Example 7: Tissue-Adhesion Ability of Phosphazene-Based Polymer Hydrogel Containing Catechol Group

(48) In order to directly confirm a tissue-adhesion ability of the catechol group-containing phosphazene-based polymer according to the present invention, a hole was made on mice's livers to induce blood to flow out. Thereafter, the catechol group-containing phosphazene-based polymer solution according to Example 1 of the present invention was directly treated at the bleeding site, and the change in blood outflow amount was observed. Morphology of the damaged mice's livers treated with the catechol group-containing phosphazene-based polymer solution according to Example 1 of the present invention is shown in FIG. 4. In addition, the bleeding volume from the mice's livers treated with the catechol group-containing phosphazene-based polymer solution according to Examples 1 and 2 of the present invention was measured, and is shown in FIG. 5.

(49) As shown in FIG. 5, it was confirmed that the bleeding volume was remarkably reduced when the damaged mice's livers were treated with the catechol group-containing phosphazene-based polymer solution according to Examples 1 and 2 of the present invention, compared with a control group in which the damaged mice's livers were not treated with any substance. This result indicates that the catechol group-containing phosphazene-based polymers according to the present invention have excellent tissue-adhesion ability, thereby effectively preventing bleeding from the wound site.

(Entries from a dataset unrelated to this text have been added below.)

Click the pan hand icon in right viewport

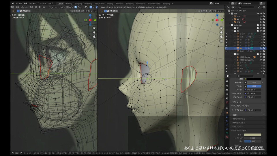click(221, 32)

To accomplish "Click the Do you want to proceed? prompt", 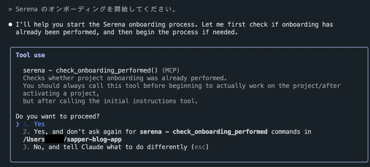I will 58,116.
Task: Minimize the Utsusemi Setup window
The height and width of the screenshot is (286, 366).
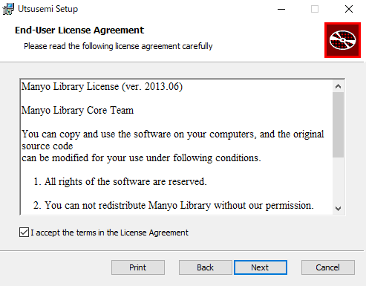Action: click(x=281, y=9)
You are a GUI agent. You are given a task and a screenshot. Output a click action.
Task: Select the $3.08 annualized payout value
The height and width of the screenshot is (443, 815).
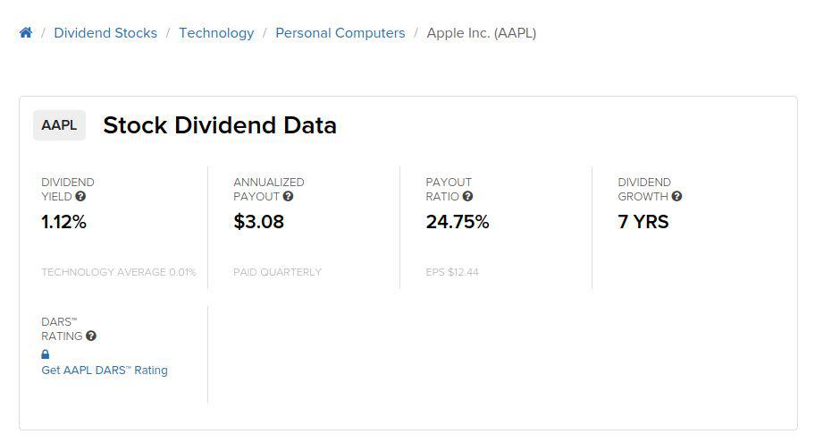click(x=259, y=222)
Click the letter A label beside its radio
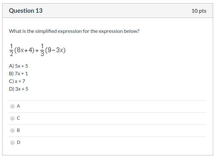 tap(18, 106)
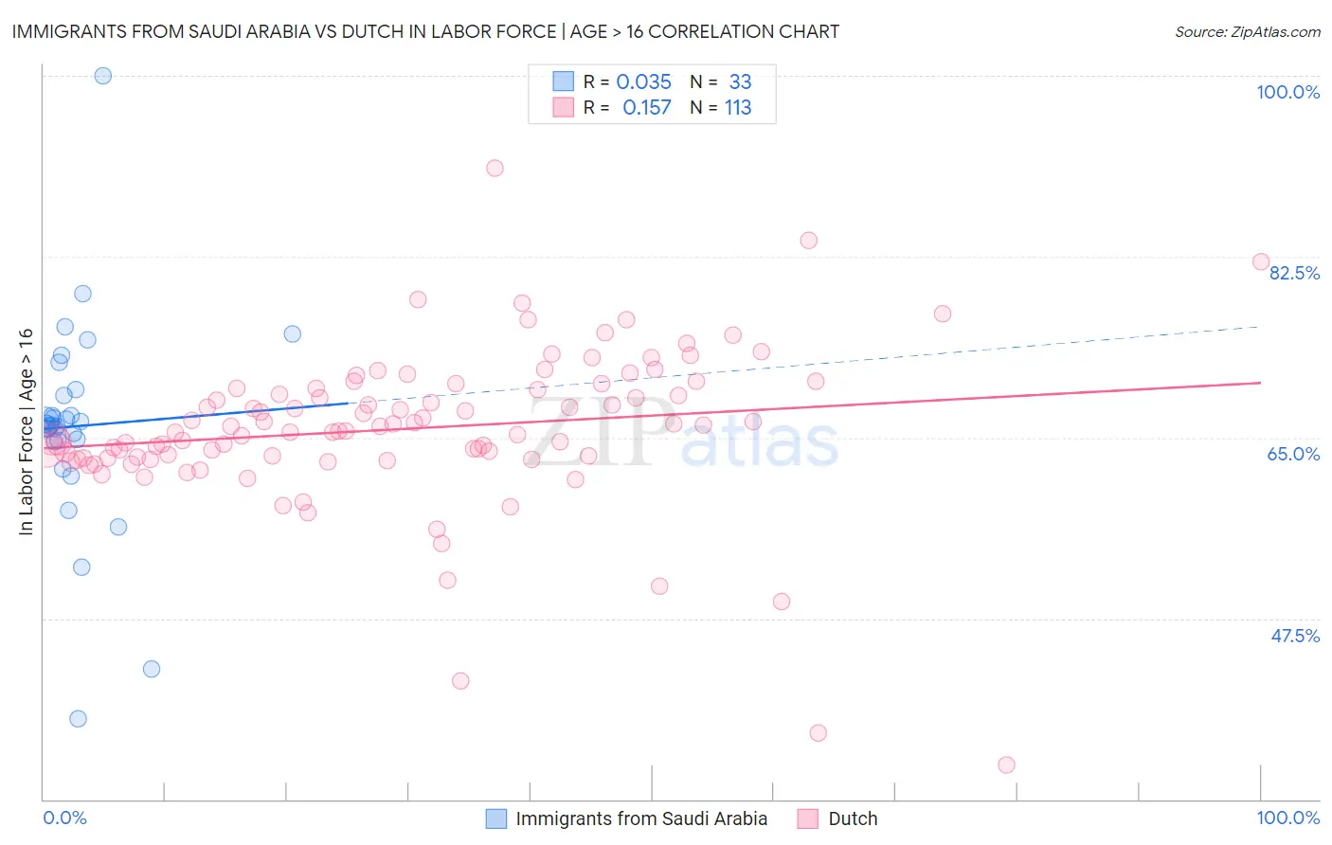
Task: Click the blue legend swatch for Immigrants from Saudi Arabia
Action: 496,818
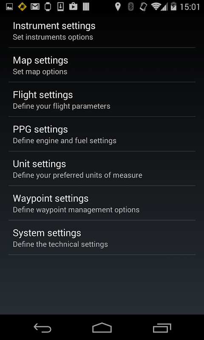Tap the download notification icon
Viewport: 204px width, 340px height.
point(60,7)
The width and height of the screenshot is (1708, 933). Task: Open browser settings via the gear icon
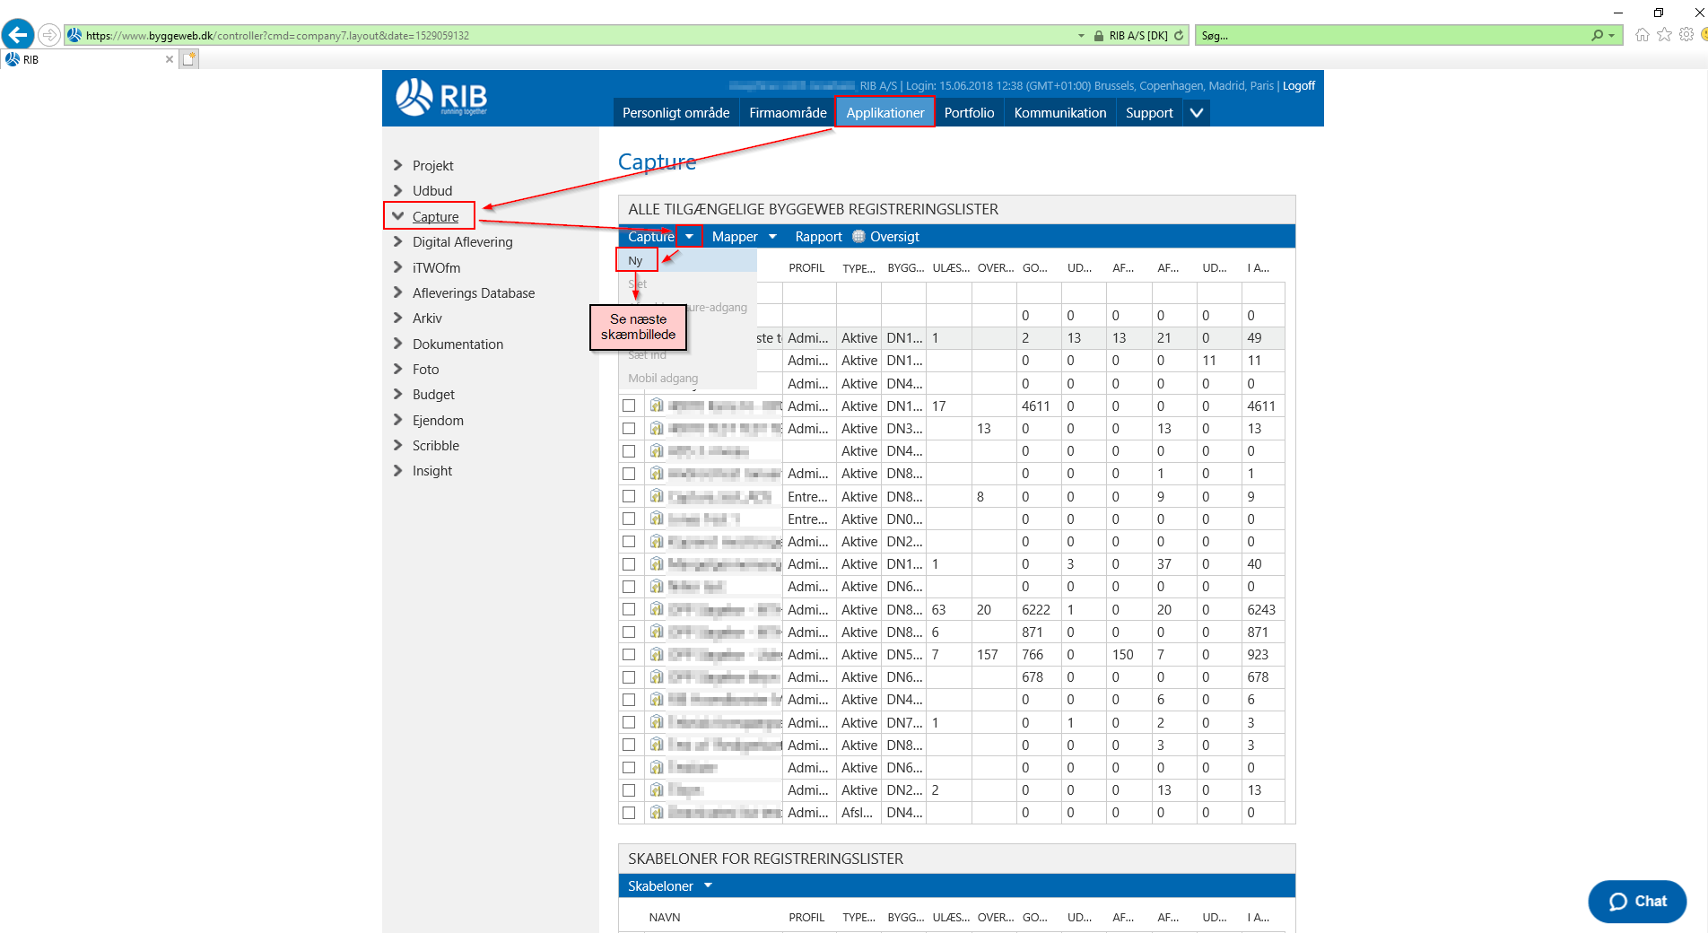click(1688, 35)
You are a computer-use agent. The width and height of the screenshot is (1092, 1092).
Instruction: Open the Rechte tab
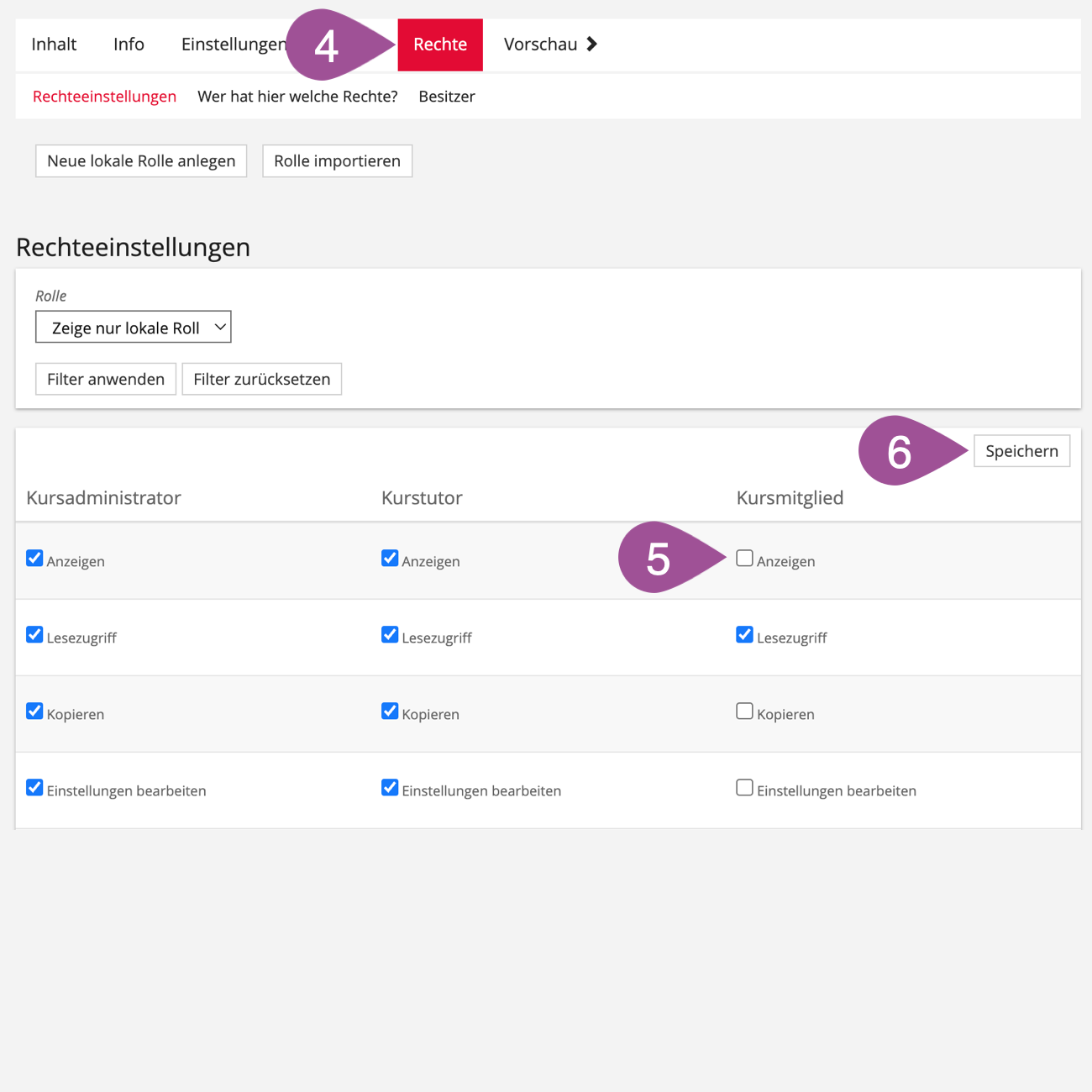(439, 45)
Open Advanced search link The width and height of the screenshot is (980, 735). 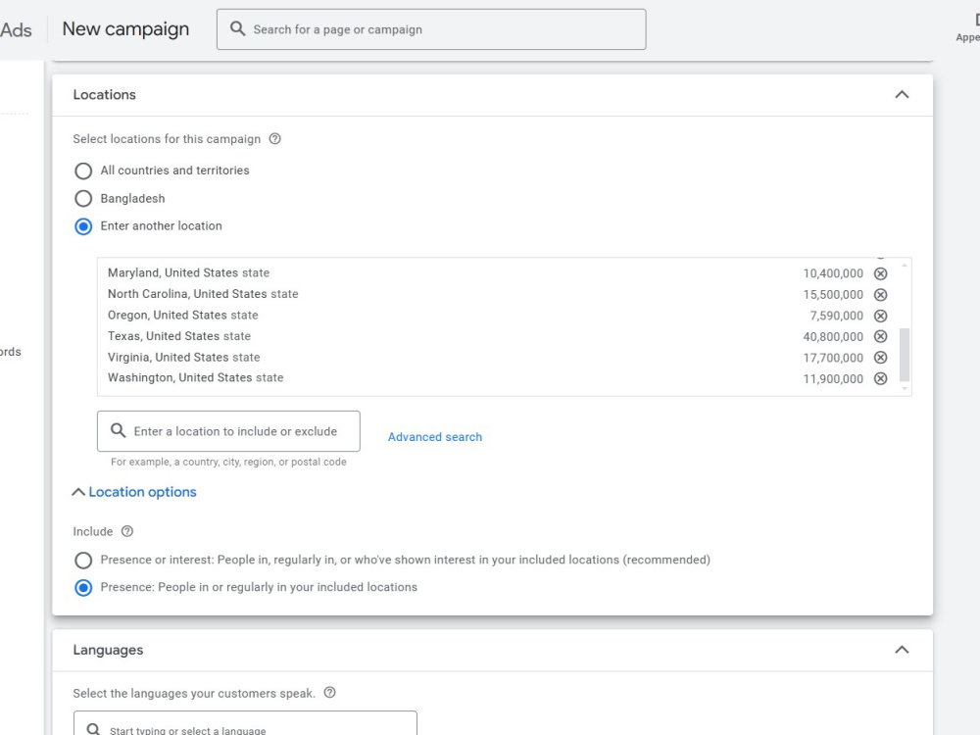(x=435, y=437)
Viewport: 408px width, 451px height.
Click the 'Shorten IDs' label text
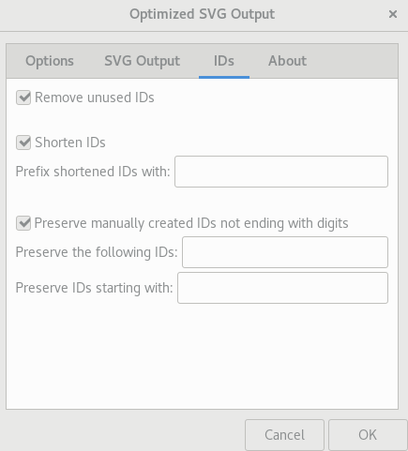point(70,143)
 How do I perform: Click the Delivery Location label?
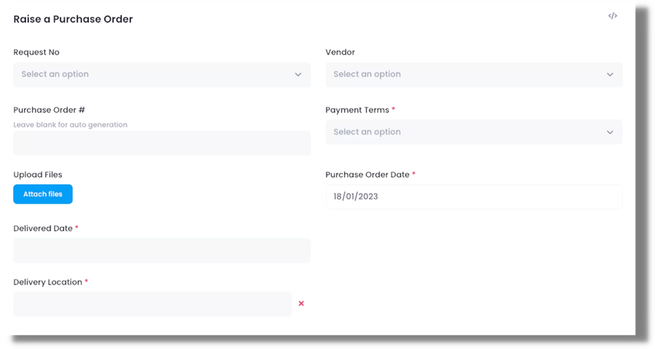click(48, 282)
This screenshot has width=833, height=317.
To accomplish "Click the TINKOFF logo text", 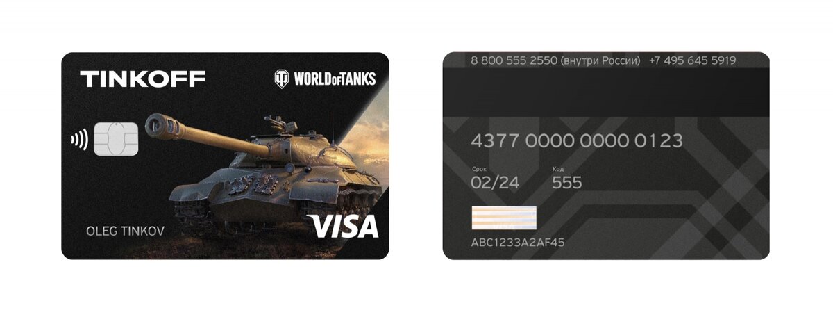I will [x=143, y=79].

Example 8: Cytotoxicity of Phosphazene-Based Polymer Containing Catechol Group

(50) In order to ensure stability for in vivo application, cytotoxicity of the catechol group-containing phosphazene-based polymer according to the present invention was measured. Specifically, the polymer according to Example 1 of the present invention was treated with NIH3T3 cell line at a concentration of 100 M to 10,000 M, and cell viability thereof was observed. The result is shown in FIG. 6. NIH3T3 cells not treated with polymers are used as a control group. As shown in FIG. 6, even if the concentration of the polymer increased to 10,000 M, the cell viability exhibited a high value of 85% or more. This result indicates that the polymers according to the present invention do not show toxicity to cells, and thus can be applied to the human body.